=== Section Start ===
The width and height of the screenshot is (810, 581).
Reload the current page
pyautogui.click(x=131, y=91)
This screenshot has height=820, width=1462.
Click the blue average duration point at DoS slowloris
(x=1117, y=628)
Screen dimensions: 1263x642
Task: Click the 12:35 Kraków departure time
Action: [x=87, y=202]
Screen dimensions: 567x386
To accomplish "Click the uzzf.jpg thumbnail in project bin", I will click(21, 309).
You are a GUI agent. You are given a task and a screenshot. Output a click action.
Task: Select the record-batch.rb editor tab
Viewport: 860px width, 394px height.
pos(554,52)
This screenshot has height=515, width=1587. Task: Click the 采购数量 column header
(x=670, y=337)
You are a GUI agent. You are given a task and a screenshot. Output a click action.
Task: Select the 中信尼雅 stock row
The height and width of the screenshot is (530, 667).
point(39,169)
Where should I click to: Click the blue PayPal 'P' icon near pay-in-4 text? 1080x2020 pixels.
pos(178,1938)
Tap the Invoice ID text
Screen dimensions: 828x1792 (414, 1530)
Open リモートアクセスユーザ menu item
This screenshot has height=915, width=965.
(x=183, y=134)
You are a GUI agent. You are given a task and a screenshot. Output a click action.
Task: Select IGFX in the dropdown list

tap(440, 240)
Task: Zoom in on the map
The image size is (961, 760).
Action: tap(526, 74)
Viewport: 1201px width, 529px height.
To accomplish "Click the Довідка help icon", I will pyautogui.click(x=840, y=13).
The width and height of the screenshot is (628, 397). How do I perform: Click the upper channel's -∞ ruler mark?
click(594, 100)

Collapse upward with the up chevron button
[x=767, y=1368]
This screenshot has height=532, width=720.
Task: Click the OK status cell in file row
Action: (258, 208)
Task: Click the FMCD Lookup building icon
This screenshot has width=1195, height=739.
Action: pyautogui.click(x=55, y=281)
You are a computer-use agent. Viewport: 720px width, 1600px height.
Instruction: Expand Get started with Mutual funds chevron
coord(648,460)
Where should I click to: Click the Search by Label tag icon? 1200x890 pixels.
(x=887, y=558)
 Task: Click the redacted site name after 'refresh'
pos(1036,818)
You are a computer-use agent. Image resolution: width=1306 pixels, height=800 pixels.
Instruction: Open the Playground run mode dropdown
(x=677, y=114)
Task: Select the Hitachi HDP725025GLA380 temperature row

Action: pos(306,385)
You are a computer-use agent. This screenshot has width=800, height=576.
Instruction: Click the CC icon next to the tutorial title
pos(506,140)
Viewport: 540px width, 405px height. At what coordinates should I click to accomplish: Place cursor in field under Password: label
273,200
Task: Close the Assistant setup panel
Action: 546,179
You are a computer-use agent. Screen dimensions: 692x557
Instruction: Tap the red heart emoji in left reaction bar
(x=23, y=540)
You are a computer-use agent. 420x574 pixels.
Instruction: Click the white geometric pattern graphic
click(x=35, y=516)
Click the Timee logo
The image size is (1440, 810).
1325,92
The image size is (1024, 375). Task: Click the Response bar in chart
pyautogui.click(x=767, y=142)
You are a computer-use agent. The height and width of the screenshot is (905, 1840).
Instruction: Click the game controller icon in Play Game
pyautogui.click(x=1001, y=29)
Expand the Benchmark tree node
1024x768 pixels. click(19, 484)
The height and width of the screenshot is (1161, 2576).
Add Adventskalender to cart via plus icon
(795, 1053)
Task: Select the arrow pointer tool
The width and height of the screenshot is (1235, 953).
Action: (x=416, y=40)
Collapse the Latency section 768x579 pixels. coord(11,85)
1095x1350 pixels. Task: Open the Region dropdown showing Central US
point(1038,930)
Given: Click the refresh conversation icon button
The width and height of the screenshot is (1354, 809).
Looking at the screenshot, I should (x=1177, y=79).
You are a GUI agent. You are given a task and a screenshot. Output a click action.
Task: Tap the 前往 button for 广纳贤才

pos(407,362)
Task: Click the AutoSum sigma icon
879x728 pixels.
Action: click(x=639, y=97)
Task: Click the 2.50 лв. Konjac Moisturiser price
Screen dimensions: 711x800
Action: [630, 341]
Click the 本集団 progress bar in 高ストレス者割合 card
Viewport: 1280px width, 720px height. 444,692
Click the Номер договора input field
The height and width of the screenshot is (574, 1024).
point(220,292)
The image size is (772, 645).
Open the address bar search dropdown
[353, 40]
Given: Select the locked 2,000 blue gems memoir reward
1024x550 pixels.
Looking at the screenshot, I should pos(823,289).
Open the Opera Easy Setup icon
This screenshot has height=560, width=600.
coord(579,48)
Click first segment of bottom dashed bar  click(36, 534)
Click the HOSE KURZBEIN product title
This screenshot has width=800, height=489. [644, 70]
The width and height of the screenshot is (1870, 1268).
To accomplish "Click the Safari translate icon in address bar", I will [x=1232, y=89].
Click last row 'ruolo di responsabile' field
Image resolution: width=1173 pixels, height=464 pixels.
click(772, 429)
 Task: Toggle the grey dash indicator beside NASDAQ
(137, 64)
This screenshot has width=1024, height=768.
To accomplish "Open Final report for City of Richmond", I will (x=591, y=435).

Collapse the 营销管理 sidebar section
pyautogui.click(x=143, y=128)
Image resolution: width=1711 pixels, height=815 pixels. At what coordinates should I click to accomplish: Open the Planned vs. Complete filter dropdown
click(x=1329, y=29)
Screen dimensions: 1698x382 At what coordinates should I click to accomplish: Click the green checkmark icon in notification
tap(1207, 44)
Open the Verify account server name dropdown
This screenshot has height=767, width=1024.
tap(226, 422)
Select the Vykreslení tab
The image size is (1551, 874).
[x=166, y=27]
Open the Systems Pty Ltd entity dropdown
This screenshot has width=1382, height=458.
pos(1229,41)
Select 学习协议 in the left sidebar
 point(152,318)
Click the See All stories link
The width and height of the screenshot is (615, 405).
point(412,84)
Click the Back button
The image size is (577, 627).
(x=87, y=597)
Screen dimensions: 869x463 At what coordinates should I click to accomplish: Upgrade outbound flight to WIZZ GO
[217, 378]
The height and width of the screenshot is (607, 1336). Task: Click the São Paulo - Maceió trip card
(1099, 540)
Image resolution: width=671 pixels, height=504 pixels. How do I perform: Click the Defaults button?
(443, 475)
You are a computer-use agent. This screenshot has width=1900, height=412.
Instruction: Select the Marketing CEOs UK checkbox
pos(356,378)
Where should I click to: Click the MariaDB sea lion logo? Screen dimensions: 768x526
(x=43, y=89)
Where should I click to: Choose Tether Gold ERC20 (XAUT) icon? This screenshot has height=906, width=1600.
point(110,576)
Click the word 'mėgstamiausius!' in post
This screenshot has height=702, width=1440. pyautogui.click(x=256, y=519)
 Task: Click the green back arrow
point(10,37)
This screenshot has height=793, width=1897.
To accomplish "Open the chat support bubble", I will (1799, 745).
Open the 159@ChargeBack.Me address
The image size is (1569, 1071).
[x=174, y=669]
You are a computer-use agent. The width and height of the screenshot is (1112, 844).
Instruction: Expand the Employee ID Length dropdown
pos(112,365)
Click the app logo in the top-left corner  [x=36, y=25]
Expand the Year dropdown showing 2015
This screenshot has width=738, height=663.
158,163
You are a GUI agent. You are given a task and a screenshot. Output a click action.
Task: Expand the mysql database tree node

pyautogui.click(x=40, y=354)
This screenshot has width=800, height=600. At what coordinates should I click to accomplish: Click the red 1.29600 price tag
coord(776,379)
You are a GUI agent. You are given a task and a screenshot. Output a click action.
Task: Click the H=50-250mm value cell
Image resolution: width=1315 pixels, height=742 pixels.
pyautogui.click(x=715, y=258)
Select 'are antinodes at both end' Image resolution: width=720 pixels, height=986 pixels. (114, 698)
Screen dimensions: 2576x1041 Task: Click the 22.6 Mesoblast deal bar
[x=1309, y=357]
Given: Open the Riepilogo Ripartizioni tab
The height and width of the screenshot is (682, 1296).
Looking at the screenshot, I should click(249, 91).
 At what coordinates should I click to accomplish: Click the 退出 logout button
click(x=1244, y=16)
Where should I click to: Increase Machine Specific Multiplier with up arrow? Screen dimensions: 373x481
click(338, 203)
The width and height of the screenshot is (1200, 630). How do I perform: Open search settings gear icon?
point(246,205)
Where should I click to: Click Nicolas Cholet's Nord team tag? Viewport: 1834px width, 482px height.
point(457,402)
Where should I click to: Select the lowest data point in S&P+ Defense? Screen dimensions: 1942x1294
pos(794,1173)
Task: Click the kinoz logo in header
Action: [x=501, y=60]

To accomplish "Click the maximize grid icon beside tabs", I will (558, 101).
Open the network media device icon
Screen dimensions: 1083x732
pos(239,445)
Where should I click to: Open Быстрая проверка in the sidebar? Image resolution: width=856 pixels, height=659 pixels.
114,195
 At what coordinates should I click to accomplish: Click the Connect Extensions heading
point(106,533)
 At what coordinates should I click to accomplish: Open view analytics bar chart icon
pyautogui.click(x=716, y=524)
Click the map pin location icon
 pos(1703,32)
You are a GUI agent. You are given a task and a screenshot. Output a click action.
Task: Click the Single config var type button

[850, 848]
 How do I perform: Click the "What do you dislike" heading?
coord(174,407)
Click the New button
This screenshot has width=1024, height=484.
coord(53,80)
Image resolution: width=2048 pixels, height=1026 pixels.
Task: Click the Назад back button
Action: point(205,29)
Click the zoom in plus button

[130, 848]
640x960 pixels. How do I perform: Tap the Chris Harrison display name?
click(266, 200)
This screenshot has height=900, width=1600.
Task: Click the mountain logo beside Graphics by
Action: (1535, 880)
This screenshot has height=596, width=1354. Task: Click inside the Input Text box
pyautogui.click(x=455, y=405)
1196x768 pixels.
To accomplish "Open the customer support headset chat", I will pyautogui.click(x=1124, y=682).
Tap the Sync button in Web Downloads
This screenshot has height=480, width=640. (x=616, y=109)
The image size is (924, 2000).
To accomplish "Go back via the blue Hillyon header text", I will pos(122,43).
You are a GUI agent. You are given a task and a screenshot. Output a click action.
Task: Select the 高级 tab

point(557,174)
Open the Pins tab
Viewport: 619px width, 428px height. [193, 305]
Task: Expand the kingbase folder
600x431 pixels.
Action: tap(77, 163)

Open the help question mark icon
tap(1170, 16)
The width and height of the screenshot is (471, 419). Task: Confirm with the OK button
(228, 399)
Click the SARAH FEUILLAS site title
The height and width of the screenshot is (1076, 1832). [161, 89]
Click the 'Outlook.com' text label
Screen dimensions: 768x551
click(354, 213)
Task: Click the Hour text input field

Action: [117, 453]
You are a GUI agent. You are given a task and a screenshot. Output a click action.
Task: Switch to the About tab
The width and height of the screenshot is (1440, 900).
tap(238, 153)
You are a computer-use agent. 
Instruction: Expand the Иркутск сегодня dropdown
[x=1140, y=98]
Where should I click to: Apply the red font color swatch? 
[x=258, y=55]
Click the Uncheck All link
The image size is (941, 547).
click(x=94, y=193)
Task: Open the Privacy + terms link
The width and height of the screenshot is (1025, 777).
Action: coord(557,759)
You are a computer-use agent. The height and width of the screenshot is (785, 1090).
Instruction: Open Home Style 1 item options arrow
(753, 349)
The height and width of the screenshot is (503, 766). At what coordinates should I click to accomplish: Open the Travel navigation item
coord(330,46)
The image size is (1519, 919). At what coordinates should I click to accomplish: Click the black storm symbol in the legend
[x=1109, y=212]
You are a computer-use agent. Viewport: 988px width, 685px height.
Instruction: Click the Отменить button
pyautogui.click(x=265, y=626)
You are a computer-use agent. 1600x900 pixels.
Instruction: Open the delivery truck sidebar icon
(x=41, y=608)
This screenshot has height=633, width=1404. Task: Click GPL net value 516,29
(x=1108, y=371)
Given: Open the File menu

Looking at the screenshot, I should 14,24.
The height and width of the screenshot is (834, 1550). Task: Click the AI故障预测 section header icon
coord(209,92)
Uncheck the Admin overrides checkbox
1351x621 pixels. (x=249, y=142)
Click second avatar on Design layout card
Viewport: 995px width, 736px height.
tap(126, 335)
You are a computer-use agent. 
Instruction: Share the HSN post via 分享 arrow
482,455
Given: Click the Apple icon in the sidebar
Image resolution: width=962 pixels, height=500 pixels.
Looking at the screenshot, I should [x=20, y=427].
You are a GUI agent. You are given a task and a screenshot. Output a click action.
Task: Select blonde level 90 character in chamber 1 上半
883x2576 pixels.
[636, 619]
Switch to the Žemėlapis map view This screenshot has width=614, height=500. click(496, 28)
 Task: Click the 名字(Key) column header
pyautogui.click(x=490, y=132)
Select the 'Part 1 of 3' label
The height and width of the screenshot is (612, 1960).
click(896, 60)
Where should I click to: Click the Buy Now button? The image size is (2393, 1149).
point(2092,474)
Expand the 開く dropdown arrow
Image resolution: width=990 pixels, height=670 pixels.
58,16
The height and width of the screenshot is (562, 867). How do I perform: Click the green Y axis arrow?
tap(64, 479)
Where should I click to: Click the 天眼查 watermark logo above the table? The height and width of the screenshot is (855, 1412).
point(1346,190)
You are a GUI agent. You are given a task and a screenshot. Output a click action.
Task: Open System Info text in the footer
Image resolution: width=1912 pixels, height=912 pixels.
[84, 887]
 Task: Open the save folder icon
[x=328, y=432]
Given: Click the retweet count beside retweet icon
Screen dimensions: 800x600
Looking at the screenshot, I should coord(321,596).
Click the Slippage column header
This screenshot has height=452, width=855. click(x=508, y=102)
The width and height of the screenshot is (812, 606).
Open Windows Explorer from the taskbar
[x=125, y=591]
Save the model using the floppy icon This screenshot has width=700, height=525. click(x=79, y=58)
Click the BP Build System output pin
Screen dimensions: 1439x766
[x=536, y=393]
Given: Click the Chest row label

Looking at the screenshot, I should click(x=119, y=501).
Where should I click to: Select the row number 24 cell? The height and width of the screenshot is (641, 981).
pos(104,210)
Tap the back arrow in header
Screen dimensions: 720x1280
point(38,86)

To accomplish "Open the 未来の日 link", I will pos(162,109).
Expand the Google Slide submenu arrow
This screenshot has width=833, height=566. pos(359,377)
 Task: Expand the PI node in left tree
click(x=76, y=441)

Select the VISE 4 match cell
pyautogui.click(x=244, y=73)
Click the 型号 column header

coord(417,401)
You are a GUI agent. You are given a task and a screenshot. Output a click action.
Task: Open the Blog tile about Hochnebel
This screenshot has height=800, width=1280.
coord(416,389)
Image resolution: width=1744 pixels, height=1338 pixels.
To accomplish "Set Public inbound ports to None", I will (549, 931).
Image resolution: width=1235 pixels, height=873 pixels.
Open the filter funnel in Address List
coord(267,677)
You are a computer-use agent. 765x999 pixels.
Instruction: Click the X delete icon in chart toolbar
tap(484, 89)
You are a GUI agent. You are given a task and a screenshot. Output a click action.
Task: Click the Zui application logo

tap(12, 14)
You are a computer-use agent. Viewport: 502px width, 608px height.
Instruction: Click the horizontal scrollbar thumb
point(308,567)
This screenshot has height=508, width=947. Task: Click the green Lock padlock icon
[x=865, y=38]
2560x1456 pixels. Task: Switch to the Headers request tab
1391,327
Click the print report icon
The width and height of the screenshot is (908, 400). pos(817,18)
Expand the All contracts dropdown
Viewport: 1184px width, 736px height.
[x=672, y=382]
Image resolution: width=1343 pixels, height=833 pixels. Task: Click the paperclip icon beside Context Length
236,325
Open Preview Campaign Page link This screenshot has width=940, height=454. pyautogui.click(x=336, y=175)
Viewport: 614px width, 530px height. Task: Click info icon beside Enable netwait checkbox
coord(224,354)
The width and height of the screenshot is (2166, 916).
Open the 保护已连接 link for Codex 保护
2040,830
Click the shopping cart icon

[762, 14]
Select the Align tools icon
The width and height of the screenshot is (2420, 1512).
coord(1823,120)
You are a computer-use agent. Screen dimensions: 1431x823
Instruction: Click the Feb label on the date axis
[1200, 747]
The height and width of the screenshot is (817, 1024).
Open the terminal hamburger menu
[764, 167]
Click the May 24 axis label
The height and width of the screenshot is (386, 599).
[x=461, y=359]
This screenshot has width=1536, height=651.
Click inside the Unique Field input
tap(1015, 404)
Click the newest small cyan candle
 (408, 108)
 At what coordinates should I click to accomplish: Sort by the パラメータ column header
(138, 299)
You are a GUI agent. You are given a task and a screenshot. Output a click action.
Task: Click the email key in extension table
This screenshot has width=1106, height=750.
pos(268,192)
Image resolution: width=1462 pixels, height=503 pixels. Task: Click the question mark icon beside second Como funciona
=== Section End ===
## Task goal
Give again, exactly, every line from the one holding "Click the newest small cyan candle" to the last line of the data.

## Solved exercise
Click the newest small cyan candle
 (408, 108)
 At what coordinates should I click to accomplish: Sort by the パラメータ column header
(138, 299)
You are a GUI agent. You are given a task and a screenshot. Output a click action.
Task: Click the email key in extension table
This screenshot has width=1106, height=750.
pos(268,192)
Image resolution: width=1462 pixels, height=503 pixels. Task: Click the question mark icon beside second Como funciona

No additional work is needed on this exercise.